You can't just set it and forget it. When you approach a dozen or so self-hosted projects, you have to dedicate resources to keep everything running and up to date. Therefore, we consciously off-load some of the stuff to third parties — sometimes just for a couple of rough months, sometimes for far too long, sometimes permanently. It's far from being our only responsibility.

2 comments

I've worked at a couple small companies that strongly prefer self-hosting services that aren't core to their business. I'm at one now, in fact (though it's not nearly as bad as the first one). My conclusion from these experiences is that it's almost always a bad idea. It's a waste of money if you have people dedicated to managing them, and if you distribute the tasks to people who'd otherwise be working on your product(s)—even if their contributions to that would also look like sysadmin/ops work or whatever—then you're engaging in pointless distraction.

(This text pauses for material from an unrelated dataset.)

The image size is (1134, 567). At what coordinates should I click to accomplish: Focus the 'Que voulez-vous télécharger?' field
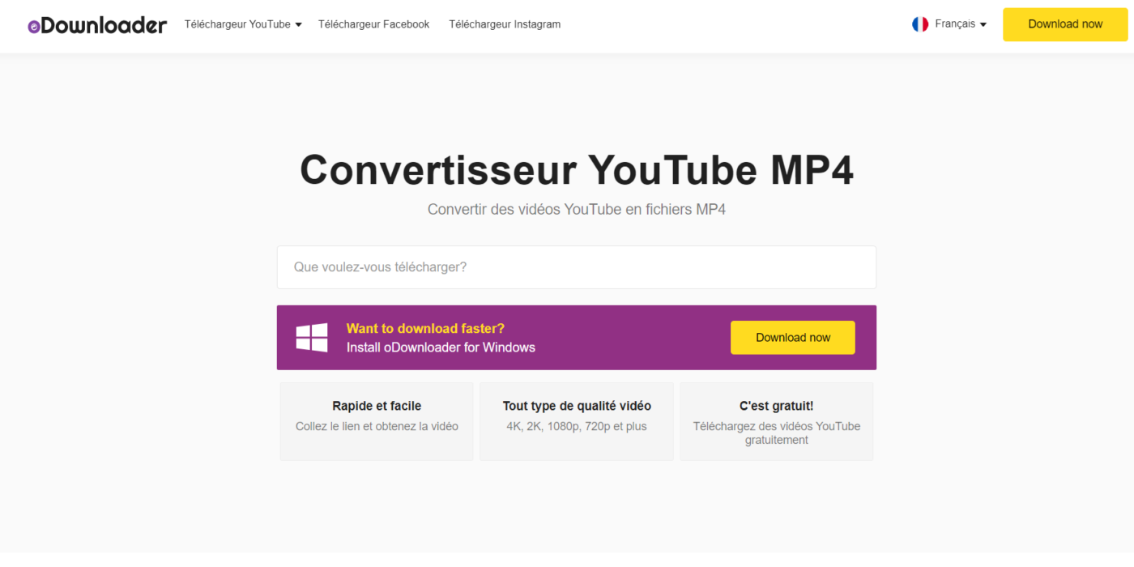click(x=577, y=267)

Some managers/owners seemingly don't mind spending $4,000+/m in payroll to chase $2,000/m savings in paid services, though, for whatever reason.

I say, just pay the $$-$$$/month for each thing, and be done with it. If paying for the service isn't worth it, paying someone to manage the tool internally almost certainly isn't, either, so prefer attempting to do without it over that option.

[EDIT] obviously, this can change with scale. If you're a huge company then putting an average of 1/4 of the hours for five sysadmins to managing a self-hosted chat tool can absolutely save you lots of money over paying for one—provided the reliability's at least as good. A small slip on that and you're back on the wrong side of things.

Interesting, I've always worked at places that prefer to pay someone else for the trouble and use a ton of third-party tools for all the things.

In the end, do you think the self-hosting route is worth all the trouble and costs?

It's certainly cheaper to have a couple of sysadmins, but then again, it depends on how valuable is the stuff you're dealing with. Small web agency? Probably not. Supporting dozens of journalists (like my org)? Absolutely.

There are also trade-offs. A few sysadmins can't host emails against hostile (sometimes state-sponsored) parties like Google can. We can't roll out a better messaging service than Signal. We could roll out our own VPN, but if the goal is getting lost in the noise, you want a popular VPN, not routing journalists' traffic through unique IPs.

On the other hand, just Nextcloud and GitLab (two fairly common services) require about 10h/month if you don't want to be major versions behind or miss security patches in minor versions.

Would you mind to elaborate on the VPN thing? We do work with journalists as well and we see private Wire Guard configuration as a better option, as nobody knows that’s a VPN a journalist connects to.